Electoral Reform

201104_Issues_ElectoralReform

Originally published October 7, 2015 written by Peter Williamson

The Greens, the NDP and the Liberals, are all promising to review our electoral system if any form a government in the upcoming election. I hope that it happens. However, what “it” will be is not decided, and electoral reform can be complicated. It all depends on which system is chosen. A among industrialized nations, only Canada, the USA, and Britain still retain “first past the post”.

Let’s start with the problems we would like to fix. Many of us are torn between voting for the candidate we most like and the candidate most likely to beat the candidate we least like (but are afraid might get in). We call this voting “with our hearts” versus “strategic voting”, and voters should not be faced with such a choice.

The second problem is that in the last Canadian federal election the Greens got 3.9% of the vote and one seat, while the Conservatives got 39% of the vote and 166 seats. So, the Conservatives got about 16 times as many seats per vote as the Greens. This seems unfair, but without a different system this disproportional representation will continue. I’ll deal with this problem first.

The simple solution, and some countries do this, is to tally all the votes across the country, and then allocate seats in the parliament in proportion to each party’s level of support. So, 20% of the votes get you 20% of the seats.

The problem with this is that it requires each party to rank their preferred candidates; if they are allocated 20 seats, say, then those go to the first 20 names on the list. So, the places near the top of the list go to party hacks and the electorate has no direct say in which particular people represent them. It also means that we’d have to do away with ridings, which means not having our own local member. There are a lot of benefits to having a local member. Some members are quite popular in their own right, rather than as representatives of a particular party. And we have a long tradition of being able to address concerns to our local member. I’d hate to lose that.

There are numerous ways that various countries have tried to get around these problems. Some have super-ridings with up to five members elected from each. Others elect local members, but then allocate additional seats to parties that are under-represented. This creates two classes of members – those elected locally and those added from party lists. I don’t particularly like that, but I think it’s the lesser of two evils.

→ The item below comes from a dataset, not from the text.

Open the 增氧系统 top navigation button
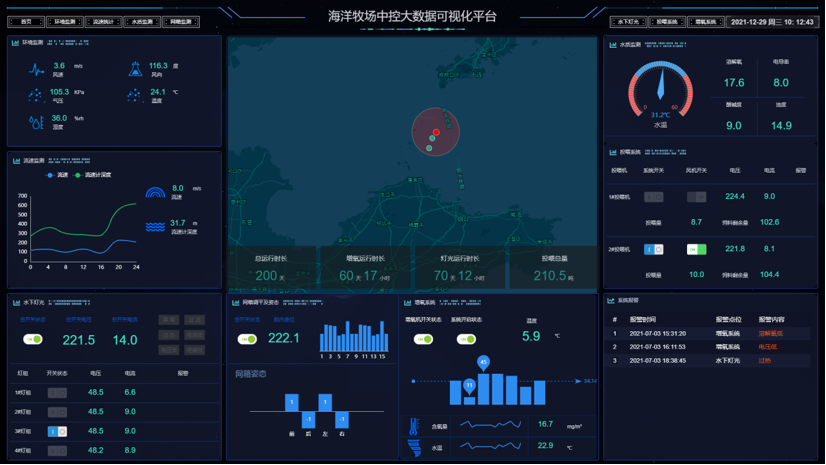[x=704, y=21]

Now back to the first problem. The head versus heart dilemma is a new one for me. I moved here from Australia where voters in each riding rank candidates in order of preference. If your first choice does not prevail on first count, then your vote is allocated to your second preference. If that candidate has little support, it is passed on to your third, and so on. So your vote is passed down the line until it ends up with one of the two most supported candidates.

In effect, this system allows a voter to support the candidate they like most, while at the same time ensuring that they don’t inadvertently help elect the one they like least.  It’s not particularly complicated, and I never heard any Australian say that they didn’t understand it. It is known as the single transferable vote, or preferential voting, and was the choice in 2009 among members of the BC Citizens’ Assembly on Electoral Reform, but rejected in a province-wide referendum.

We could elect local members using a preferential system and then supplement each party’s total numbers of members from a party list. That way we could vote with our hearts, knowing that we will never have that awful feeling that we have wasted our votes on a candidate who was never going to win anyway. And what’s more, we’ll end up with a parliament that reflects the true level of support for each party across the country.

At this juncture in Canada, a change away from the first past the post system would disadvantage the Conservatives. But, that is only now. In ten years’ time, it might be the Conservatives who benefit from the changes. The Greens, who find it hard to win a riding, but have solid support right across Canada, have the most to gain right now.

In general, these changes would make for a Parliament that requires more cooperation between the parties, and that seldom gives any party an absolute majority. Coalitions would become the norm. That is not a problem; many countries always have coalition governments. Most importantly, it will bring new legitimacy to government, and an end to governments being elected with barely one third of the vote. That is bound to be a good thing.

The time has come for a system that reflects the values of a wider range of Canadians. I hope that you will think about electoral reform as part of your voting decision.